Chapter 10

12.1K 1.9K 367
                                    

Besok adalah hari tugas pertama Harry, menghadapi naga. Aku tidak berhenti mengkhawatirkan Harry, tapi aku punya janji temu dengan Draco malam ini. Aku sudah naik ke menara astronomi sejak pukul sembilan. Sejak malam kami berbaikan, menara astronomi resmi menjadi tempat kami bertemu dan mengobrol panjang lebar sampai lupa waktu. Hawa sedang dingin dinginnya akhir akhir ini, aku membawa api dalam topeles yang diberikan Draco padaku di danau tahun lalu. Tiga perempat kekhawatiran-ku pada Harry dan tugas pertamanya menguap begitu melihat Draco duduk ditepian menara, kakinya dijuntaikan keluar pagar.
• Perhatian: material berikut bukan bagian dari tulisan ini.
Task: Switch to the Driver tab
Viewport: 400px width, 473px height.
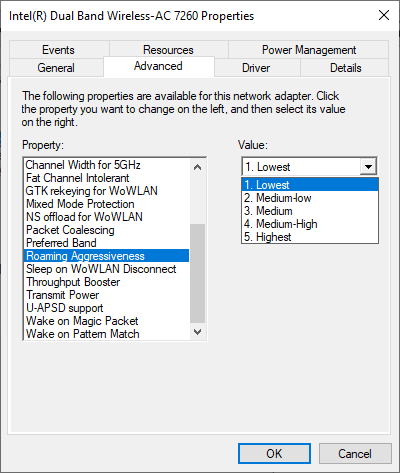Action: [x=257, y=68]
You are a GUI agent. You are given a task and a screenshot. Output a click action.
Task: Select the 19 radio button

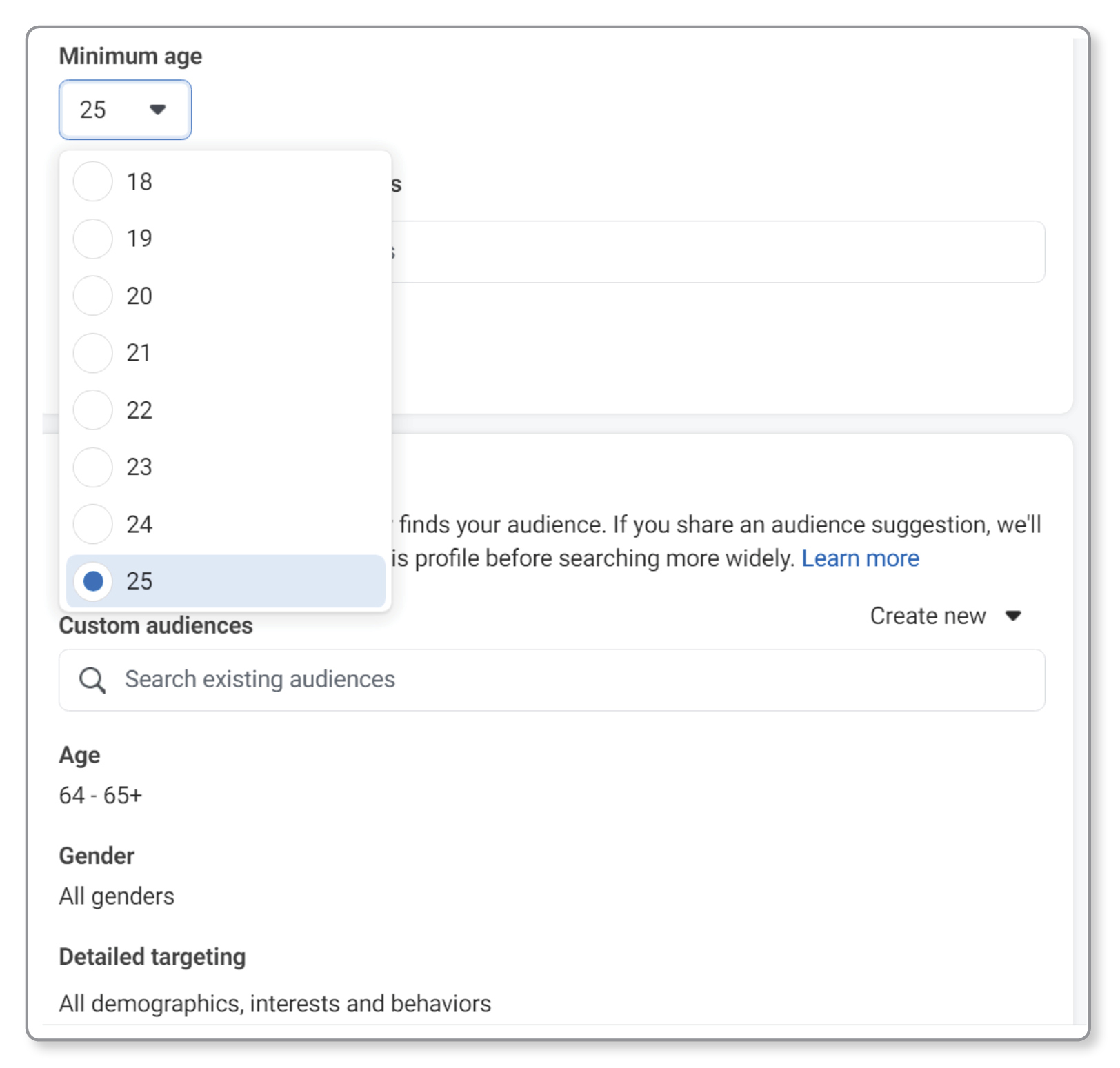pos(93,239)
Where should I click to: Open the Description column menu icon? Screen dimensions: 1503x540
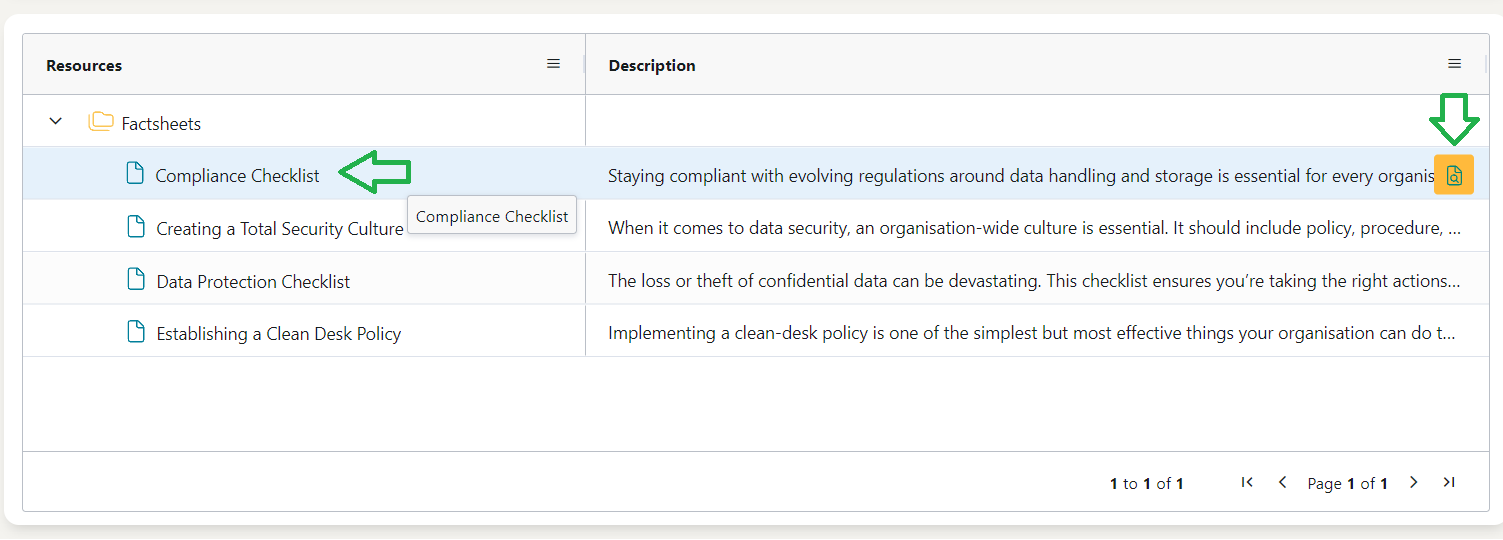[x=1454, y=64]
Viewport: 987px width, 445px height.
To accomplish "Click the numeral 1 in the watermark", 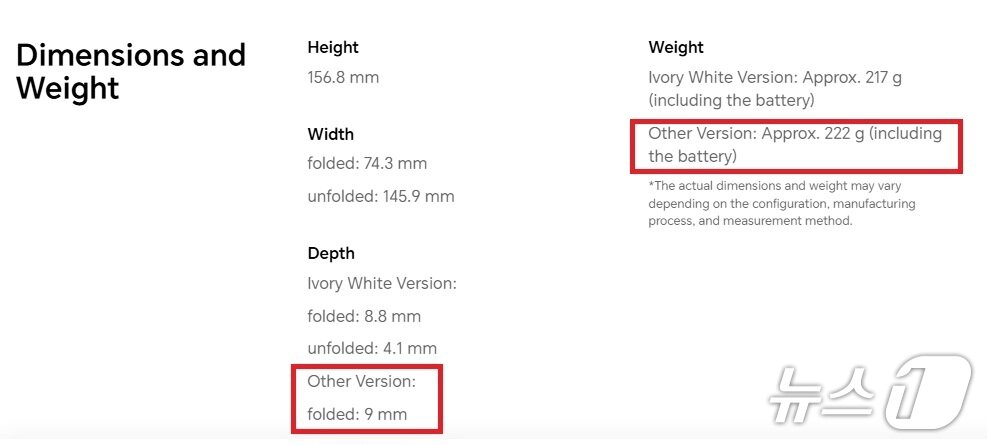I will (928, 392).
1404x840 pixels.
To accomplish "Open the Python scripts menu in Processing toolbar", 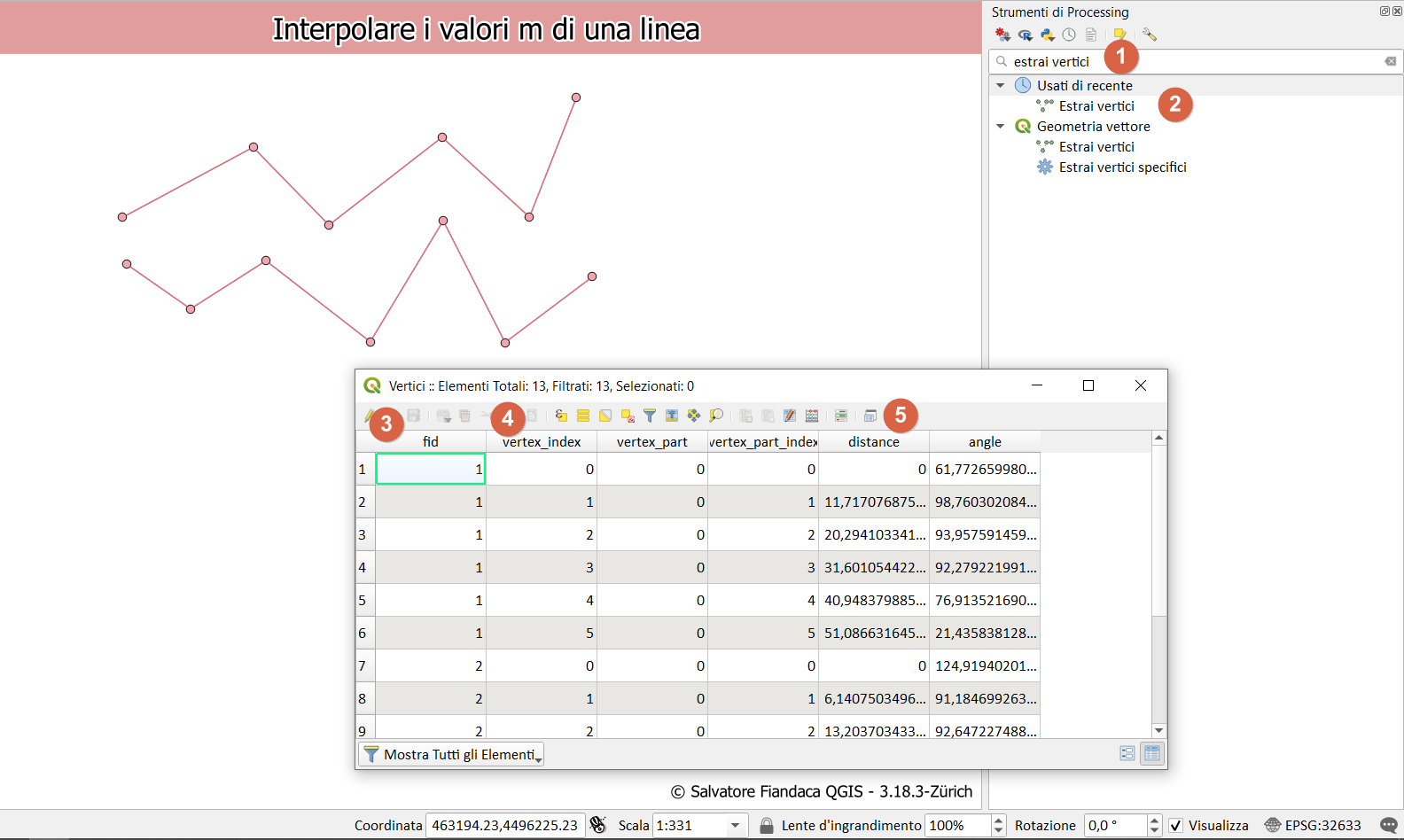I will click(x=1047, y=35).
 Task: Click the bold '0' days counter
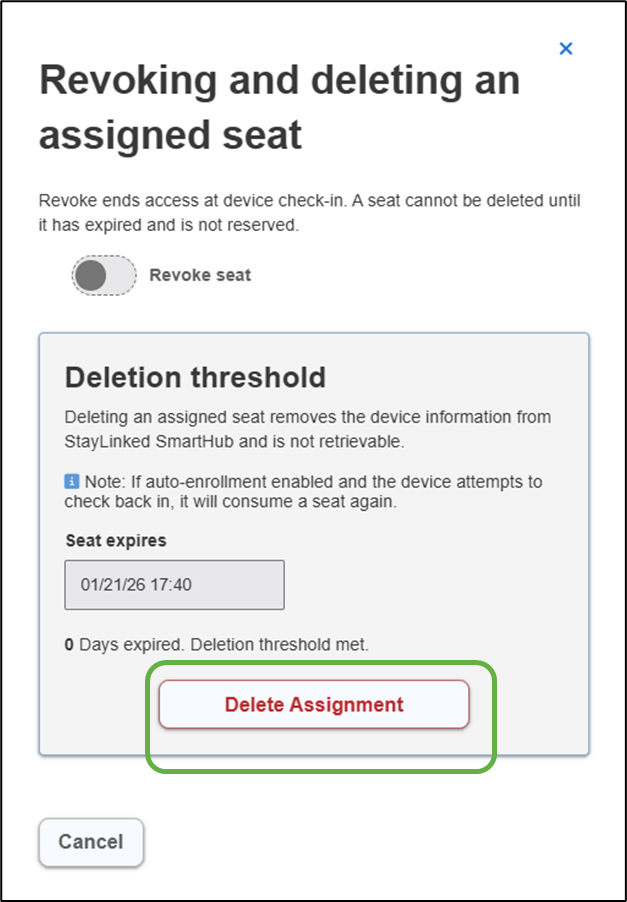(x=69, y=645)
"Kau masih menyimpan ini?" tanya Draco saat melihat aku meletakkan topeles berisi api di antara kami, aku mengangguk. "Kupikir api-nya tidak akan awet lebih dari seminggu." ujarnya.

"Yeah, aku meng-engorgio itu setiap seminggu sekali." jawabku, mengangkat bahu.
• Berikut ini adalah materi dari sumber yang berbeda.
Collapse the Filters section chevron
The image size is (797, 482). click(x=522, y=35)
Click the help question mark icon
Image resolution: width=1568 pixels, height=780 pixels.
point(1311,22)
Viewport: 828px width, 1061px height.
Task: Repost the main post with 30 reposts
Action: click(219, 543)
Aku langsung tiduran begitu duduk di tepian dan ikut menggelantungkan kakiku keluar pagar.

"Kenapa kau tiduran disitu?! Kotor!" seru Draco menarik lenganku mencoba menarikku duduk.
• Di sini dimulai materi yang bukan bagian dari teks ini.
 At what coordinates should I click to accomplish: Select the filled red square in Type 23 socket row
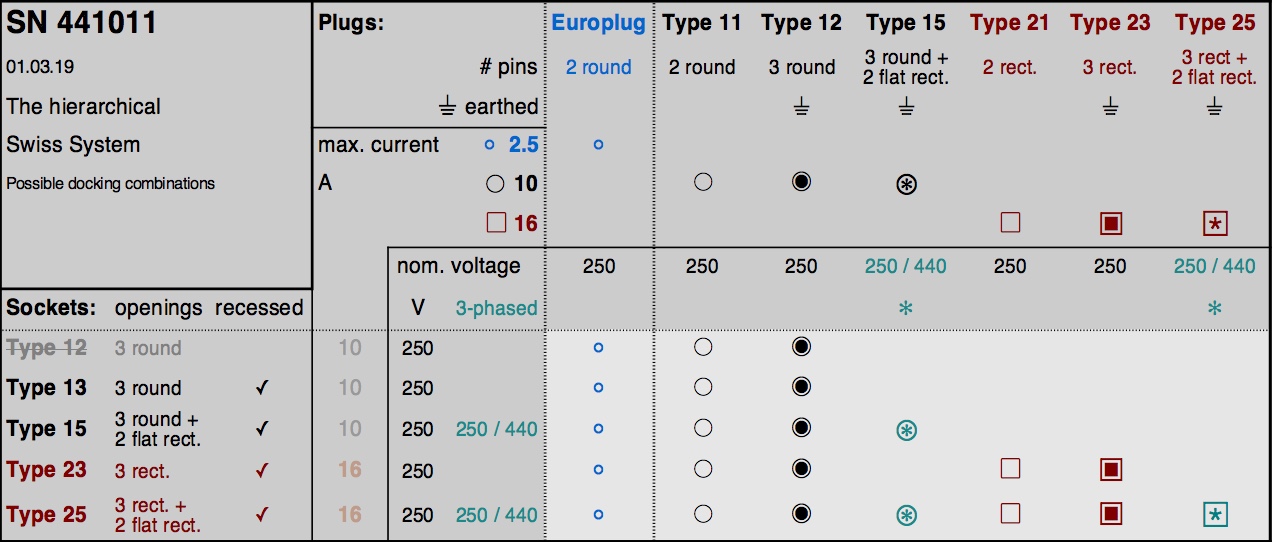click(x=1110, y=470)
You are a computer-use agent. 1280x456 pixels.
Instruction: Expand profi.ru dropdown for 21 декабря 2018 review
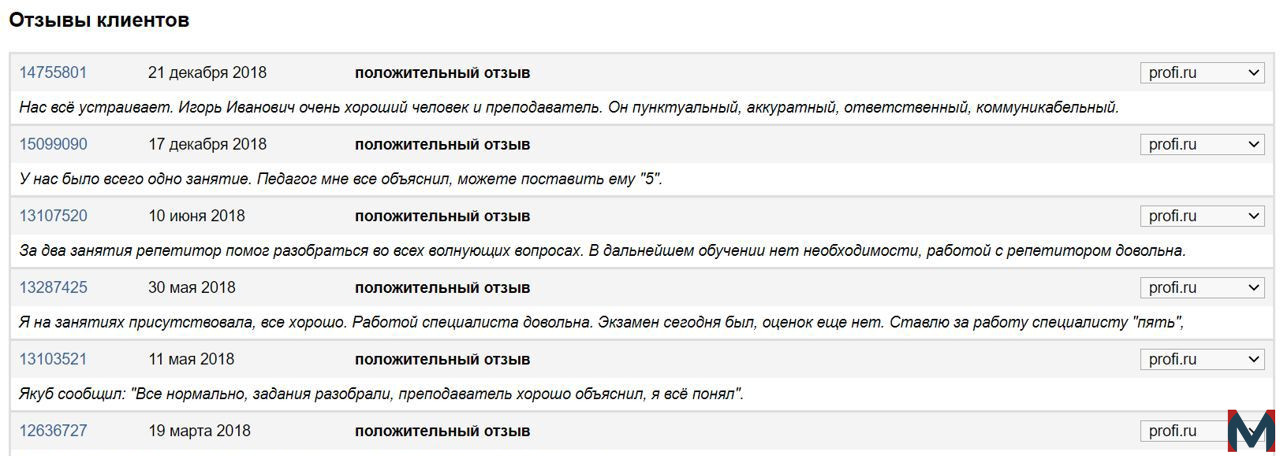pos(1203,73)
"Oh, ayolah, Draco kita naik kesini untuk bersenang senang kan." aku tertawa, balik menarik lengannya, memaksanya untuk ikut merebahkan diri di sampingku.

"Aku tidak mau tiduran di lantai kotor." dengusnya.

"Ayolah, Draco, aku tidak akan bilang ke orang orang kalau kau tiduran di lantai, nanti aku juga akan membantumu membersihkan punggung jubahmu kalau kotor." ujarku, tertawa karena dia sudah sebentar lagi menyentuh lantai.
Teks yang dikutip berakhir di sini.